Barnaby Joyce and Malcolm Turnbull hail the strength of the coalition as the former deputy PM claims victory in the New England by-election.
Barnaby Joyce has claimed victory in the New England by-election, delivering a speech in which he thanked voters for their support at the ballot box.
Speaking in Tamworth alongside Prime Minister Malcolm Turnbull, Mr Joyce said: "I say to the people of New England: I never take anything for granted.
"For every person who voted for us ... I just want to say how completely and utterly humbled I am.
"Thank you very much.

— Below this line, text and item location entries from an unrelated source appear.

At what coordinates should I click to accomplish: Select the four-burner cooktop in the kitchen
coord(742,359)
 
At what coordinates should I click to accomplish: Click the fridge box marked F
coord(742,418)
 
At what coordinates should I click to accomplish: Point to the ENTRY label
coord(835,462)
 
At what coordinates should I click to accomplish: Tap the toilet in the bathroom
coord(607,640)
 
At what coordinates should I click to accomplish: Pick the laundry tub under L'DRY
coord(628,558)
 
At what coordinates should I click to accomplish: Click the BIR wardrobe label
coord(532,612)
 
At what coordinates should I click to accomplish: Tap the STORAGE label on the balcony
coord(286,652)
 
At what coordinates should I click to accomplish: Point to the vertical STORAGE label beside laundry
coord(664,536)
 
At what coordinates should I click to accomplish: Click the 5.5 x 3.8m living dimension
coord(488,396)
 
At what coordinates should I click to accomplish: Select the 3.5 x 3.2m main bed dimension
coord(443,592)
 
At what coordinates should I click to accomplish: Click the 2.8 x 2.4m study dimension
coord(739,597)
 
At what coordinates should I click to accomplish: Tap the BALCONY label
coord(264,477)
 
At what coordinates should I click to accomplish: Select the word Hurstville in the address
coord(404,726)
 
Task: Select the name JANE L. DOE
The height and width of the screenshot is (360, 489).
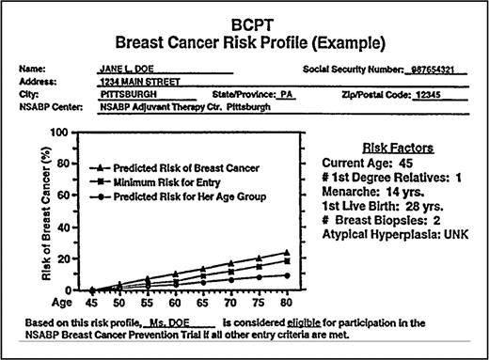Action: [125, 70]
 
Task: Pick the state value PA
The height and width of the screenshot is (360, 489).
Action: [287, 96]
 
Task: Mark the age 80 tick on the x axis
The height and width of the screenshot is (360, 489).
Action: [285, 304]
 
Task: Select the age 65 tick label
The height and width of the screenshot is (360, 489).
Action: [202, 304]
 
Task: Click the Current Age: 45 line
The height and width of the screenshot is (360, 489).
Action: [358, 164]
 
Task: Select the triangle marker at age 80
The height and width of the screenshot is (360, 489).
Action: [285, 253]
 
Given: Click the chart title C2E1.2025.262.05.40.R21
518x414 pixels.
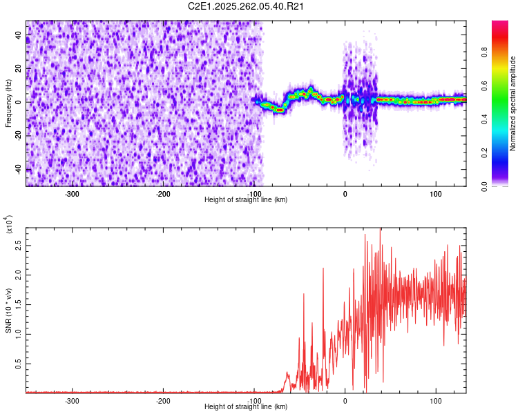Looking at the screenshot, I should pos(247,7).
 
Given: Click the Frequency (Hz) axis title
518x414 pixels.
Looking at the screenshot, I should pos(8,103).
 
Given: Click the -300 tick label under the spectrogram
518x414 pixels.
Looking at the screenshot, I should pos(73,193).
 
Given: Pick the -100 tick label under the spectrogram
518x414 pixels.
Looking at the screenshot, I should pos(254,193).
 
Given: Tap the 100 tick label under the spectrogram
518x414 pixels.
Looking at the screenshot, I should pos(436,193).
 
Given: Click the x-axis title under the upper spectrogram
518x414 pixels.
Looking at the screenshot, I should pos(247,200).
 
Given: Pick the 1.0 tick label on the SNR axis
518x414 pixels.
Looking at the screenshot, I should pos(18,334).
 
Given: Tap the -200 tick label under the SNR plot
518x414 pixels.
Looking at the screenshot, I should pos(163,400).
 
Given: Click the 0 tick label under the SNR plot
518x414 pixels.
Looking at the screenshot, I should pos(345,400).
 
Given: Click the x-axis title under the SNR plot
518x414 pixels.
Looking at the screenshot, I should pos(247,407).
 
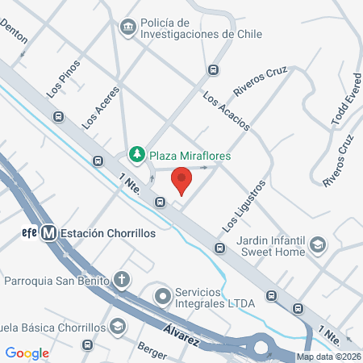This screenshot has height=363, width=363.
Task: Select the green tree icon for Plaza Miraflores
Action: [138, 153]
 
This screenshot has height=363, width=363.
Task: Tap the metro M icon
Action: [49, 233]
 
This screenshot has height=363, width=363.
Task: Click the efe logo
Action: [29, 233]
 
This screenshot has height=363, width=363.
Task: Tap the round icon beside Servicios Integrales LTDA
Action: [163, 296]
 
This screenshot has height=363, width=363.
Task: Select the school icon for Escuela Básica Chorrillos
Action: [119, 327]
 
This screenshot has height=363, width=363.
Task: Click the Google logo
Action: [27, 353]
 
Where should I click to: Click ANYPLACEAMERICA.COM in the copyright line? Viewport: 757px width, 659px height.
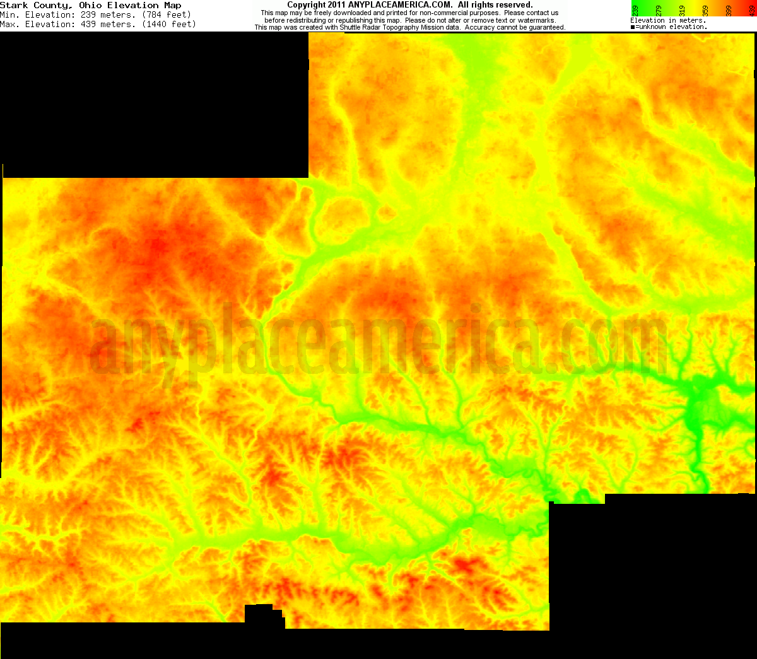click(x=400, y=5)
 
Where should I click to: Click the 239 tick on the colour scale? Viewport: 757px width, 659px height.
click(x=635, y=10)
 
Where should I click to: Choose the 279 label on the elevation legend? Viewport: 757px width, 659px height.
click(x=659, y=10)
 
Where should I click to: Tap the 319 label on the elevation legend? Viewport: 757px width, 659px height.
click(x=682, y=10)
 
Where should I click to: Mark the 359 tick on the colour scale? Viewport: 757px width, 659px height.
click(x=705, y=10)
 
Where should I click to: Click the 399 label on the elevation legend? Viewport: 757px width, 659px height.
click(x=729, y=10)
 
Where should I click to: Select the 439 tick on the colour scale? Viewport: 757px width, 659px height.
click(x=752, y=10)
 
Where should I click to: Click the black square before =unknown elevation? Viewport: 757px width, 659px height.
click(x=633, y=27)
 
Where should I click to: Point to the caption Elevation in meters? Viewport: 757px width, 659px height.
click(x=667, y=21)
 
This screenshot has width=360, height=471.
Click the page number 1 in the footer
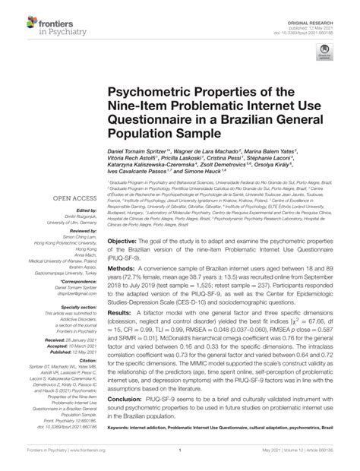click(x=179, y=450)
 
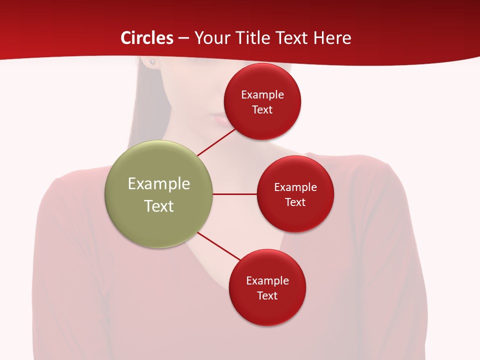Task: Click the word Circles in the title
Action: point(147,38)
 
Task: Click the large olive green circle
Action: point(158,194)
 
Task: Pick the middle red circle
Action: point(295,194)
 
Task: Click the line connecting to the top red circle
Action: point(216,142)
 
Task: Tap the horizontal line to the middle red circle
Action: point(234,194)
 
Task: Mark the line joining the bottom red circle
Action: point(219,246)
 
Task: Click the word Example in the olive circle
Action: point(159,184)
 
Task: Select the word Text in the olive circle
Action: point(159,206)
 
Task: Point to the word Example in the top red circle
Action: point(262,94)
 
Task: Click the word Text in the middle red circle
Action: point(295,202)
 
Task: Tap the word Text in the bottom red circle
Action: point(267,296)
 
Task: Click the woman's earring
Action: point(152,62)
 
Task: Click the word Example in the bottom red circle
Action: point(268,280)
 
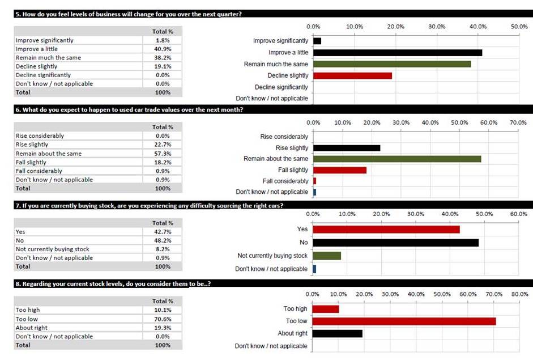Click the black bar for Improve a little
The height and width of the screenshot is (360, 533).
point(398,52)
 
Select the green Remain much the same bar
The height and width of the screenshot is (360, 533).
point(392,64)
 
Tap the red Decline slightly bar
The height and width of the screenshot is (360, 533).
point(352,75)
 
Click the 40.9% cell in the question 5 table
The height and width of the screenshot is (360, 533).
point(163,49)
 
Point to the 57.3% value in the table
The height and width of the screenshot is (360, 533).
point(163,154)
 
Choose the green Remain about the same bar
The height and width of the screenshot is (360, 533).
point(397,159)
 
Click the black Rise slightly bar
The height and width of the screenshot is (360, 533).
point(347,147)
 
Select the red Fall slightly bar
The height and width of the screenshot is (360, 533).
point(340,170)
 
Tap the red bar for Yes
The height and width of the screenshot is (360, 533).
point(386,230)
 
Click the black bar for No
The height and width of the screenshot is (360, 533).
point(396,243)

I hold you as close to my heart as I possibly could."
Mr Turnbull added: "This has been a stunning victory ... and a great demonstration of the strength of the coalition."
With more than a quarter of votes counted across New England, Mr Joyce has secured more than 63 per cent of the first preference vote.
Mr Turnbull earlier met with his former deputy at a polling booth just prior to the close of voting.
"There have been some personalities and there have been some tensions, there is no doubt about that," Mr Turnbull told reporters when questioned about calls from within the Nationals for his resignation.
"The people of New England, returning Barnaby today, are making a great contribution to the government."
The pair played down talk of splintering within the coalition, with Mr Turnbull saying his friendship and working relationship with Mr Joyce was the most important in the government.
"The relationship between our parties is strong and Barnaby is a strong leader," he said.
He said the sooner Mr Joyce is back in Canberra at the helm of the National party and the deputy prime ministership, the better.
Minutes after the meeting, Mr Joyce told reporters he had been contacted by one of the rumoured agitators - Queensland MP George Christensen.
He said Mr Christensen had affirmed his allegiance to the party with the return of Mr Joyce and following the announcement of the banking royal commission.
Mr Joyce has apologised to the electorate for putting them through the snap by-election because of his New Zealand citizenship, which ruled him ineligible for parliament.